Would you reproduce exactly the lines below from the one holding "кухня (25, 2245)" through the one holding "Использование материалов (37, 2385)", inclusive, and no others?
*** Information given ***
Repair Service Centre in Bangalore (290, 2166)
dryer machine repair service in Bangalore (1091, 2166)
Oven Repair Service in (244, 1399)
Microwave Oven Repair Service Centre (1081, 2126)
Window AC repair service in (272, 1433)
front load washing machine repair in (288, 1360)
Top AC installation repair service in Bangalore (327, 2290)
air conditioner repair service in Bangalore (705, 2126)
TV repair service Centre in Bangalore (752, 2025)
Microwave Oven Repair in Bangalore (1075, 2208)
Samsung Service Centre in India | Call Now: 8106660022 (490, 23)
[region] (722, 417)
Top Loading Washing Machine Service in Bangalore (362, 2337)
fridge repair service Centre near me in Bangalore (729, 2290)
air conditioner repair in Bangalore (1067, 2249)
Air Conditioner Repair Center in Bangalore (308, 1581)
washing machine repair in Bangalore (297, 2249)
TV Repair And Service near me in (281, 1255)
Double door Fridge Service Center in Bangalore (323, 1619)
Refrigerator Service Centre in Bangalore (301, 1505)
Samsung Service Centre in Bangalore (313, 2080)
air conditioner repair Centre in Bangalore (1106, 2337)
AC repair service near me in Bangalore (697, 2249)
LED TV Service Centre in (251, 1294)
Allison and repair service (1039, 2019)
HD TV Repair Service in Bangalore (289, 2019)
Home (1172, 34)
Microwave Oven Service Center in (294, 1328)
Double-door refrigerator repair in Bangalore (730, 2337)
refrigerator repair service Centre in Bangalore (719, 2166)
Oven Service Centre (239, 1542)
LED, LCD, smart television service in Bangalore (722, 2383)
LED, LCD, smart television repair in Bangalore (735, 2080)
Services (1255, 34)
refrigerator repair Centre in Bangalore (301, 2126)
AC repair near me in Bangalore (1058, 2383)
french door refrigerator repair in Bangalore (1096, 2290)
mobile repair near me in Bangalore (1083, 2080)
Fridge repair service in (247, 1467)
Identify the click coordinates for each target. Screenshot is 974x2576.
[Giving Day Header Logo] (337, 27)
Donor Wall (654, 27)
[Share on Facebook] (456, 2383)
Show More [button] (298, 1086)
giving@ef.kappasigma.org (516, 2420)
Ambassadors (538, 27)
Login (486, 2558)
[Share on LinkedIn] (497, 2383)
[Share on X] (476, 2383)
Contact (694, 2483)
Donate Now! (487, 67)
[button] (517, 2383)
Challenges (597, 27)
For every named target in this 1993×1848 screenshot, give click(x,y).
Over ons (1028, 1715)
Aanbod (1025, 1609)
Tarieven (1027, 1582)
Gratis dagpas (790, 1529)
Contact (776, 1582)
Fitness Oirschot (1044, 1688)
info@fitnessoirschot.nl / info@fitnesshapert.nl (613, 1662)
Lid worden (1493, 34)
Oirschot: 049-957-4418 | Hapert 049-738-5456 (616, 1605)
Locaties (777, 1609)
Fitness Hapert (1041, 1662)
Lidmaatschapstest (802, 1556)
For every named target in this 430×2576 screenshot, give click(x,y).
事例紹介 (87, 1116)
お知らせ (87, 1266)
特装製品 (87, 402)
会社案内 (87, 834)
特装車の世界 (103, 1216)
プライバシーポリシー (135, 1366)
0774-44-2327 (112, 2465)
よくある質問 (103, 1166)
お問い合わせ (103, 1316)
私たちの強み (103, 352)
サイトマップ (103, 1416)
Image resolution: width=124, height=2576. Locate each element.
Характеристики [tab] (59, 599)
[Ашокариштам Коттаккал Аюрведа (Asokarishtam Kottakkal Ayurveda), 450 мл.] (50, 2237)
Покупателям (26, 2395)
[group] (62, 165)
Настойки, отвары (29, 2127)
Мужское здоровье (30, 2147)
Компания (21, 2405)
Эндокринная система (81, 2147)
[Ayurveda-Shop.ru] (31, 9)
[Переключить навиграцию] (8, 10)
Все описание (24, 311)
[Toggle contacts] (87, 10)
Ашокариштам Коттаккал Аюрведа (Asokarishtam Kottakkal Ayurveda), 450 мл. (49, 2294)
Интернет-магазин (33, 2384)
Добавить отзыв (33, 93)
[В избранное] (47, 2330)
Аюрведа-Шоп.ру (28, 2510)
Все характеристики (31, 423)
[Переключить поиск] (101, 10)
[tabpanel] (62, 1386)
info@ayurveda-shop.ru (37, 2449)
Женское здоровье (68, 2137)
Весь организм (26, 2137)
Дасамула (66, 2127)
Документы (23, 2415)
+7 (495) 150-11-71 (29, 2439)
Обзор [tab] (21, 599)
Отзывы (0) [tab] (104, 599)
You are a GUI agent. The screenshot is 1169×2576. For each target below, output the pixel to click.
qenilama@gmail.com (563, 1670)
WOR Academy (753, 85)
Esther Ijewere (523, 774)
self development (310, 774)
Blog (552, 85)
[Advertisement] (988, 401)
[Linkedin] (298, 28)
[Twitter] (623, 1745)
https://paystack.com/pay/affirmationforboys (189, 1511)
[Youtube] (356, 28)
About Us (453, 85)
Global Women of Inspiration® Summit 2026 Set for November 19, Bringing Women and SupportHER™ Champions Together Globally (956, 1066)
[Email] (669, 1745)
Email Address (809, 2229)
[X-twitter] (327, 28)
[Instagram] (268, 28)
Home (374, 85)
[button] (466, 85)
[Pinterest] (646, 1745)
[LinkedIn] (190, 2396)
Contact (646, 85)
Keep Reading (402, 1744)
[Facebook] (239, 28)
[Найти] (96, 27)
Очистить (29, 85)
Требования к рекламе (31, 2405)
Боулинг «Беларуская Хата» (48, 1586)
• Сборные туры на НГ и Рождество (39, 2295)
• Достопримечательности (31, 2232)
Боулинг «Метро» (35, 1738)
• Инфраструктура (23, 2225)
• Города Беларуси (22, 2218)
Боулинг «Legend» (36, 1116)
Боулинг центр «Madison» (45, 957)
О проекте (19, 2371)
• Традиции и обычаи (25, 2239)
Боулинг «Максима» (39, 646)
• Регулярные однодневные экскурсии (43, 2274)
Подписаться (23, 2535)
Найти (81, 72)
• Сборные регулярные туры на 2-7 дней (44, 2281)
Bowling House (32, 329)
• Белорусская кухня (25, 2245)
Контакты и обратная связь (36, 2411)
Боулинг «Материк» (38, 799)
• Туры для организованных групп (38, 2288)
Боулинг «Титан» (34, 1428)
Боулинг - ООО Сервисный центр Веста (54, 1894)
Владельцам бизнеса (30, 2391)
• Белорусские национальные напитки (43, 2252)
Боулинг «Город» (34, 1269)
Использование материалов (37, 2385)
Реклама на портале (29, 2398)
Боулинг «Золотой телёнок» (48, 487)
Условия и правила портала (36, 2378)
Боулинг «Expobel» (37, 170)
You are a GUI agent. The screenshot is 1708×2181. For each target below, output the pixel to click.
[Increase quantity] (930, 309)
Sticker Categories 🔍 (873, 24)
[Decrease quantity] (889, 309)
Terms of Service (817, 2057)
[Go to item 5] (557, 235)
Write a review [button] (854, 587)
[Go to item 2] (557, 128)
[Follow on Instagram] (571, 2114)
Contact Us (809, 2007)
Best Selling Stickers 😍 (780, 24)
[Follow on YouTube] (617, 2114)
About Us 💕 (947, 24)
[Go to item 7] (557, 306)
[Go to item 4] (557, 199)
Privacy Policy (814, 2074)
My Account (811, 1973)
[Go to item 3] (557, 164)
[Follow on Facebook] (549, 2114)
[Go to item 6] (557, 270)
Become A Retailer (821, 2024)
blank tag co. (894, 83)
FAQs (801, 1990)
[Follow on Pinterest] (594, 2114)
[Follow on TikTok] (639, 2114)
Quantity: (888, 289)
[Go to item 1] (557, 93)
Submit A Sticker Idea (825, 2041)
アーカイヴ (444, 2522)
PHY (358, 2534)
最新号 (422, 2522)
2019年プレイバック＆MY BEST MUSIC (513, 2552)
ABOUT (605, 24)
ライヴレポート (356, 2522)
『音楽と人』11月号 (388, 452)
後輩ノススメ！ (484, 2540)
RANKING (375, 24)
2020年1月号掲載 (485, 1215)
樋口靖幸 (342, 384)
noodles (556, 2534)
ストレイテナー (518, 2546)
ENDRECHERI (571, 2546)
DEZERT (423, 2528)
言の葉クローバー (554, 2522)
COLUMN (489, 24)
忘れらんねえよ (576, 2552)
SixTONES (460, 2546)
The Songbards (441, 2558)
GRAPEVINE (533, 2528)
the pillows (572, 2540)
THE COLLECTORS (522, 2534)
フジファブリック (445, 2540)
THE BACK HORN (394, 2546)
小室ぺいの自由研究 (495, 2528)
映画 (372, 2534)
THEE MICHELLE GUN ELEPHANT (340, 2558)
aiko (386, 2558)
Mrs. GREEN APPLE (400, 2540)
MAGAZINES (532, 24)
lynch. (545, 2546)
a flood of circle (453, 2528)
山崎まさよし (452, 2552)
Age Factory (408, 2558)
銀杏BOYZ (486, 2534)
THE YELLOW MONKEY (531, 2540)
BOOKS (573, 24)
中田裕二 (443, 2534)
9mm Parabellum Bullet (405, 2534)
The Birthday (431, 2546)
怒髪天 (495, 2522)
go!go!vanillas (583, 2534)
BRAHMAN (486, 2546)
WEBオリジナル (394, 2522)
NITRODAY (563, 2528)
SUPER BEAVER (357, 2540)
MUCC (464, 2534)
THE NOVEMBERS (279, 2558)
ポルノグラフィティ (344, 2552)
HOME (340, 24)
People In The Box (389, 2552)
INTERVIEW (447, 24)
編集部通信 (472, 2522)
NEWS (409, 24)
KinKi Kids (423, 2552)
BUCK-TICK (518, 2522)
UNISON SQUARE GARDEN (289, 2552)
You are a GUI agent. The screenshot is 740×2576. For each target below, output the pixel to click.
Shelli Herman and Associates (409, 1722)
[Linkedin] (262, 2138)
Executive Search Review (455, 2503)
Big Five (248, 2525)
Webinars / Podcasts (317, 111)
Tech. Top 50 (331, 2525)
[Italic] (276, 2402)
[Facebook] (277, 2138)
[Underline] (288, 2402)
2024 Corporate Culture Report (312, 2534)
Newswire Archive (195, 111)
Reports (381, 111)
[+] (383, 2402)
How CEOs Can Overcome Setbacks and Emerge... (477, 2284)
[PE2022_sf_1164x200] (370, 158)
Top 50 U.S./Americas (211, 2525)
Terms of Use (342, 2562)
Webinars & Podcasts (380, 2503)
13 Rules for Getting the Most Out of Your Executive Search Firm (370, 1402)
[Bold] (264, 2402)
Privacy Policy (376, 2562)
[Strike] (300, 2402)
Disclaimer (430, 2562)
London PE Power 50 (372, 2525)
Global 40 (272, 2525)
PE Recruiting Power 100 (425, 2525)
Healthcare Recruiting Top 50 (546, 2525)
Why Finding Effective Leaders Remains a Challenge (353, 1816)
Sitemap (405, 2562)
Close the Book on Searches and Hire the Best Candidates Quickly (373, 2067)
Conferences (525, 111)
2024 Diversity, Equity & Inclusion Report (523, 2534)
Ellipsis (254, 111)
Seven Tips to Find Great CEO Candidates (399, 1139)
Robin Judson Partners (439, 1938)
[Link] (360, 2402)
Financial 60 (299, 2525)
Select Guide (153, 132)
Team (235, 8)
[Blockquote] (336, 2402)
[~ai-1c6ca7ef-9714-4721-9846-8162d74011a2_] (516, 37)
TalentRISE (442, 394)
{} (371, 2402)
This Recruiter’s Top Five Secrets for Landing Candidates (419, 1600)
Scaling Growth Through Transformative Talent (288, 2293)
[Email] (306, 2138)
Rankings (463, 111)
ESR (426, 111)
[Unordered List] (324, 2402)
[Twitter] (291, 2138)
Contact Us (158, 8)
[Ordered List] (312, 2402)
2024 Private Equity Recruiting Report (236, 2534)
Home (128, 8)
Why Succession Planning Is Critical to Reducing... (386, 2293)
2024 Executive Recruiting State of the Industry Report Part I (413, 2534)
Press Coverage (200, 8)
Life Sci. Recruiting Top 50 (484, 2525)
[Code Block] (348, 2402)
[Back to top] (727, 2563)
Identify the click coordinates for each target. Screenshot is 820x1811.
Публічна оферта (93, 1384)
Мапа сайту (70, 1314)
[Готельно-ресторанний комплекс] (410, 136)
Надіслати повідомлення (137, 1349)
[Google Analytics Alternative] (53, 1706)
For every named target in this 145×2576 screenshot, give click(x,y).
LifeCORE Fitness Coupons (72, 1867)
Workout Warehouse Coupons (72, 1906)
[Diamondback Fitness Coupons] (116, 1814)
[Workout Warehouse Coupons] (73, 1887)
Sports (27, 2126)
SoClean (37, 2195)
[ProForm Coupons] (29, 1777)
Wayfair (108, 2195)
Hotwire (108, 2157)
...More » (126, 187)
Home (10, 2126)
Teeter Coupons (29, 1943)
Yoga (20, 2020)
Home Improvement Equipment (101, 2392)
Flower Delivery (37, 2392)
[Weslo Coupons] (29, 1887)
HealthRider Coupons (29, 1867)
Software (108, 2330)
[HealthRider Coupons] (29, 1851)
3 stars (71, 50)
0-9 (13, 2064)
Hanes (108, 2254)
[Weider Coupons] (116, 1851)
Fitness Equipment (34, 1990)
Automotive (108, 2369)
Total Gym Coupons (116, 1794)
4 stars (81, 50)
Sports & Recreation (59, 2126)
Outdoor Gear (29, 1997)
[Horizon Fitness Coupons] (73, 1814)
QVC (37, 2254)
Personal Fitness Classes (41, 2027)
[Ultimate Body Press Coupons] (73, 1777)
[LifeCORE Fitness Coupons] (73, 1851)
*** End of Information given ***
- Your response
• Белорусская кухня (25, 2245)
Контакты и обратная связь (36, 2411)
Боулинг «Материк» (38, 799)
• Туры для организованных групп (38, 2288)
Боулинг «Титан» (34, 1428)
Боулинг - ООО Сервисный центр Веста (54, 1894)
Владельцам бизнеса (30, 2391)
• Белорусские национальные напитки (43, 2252)
Боулинг «Город» (34, 1269)
Использование материалов (37, 2385)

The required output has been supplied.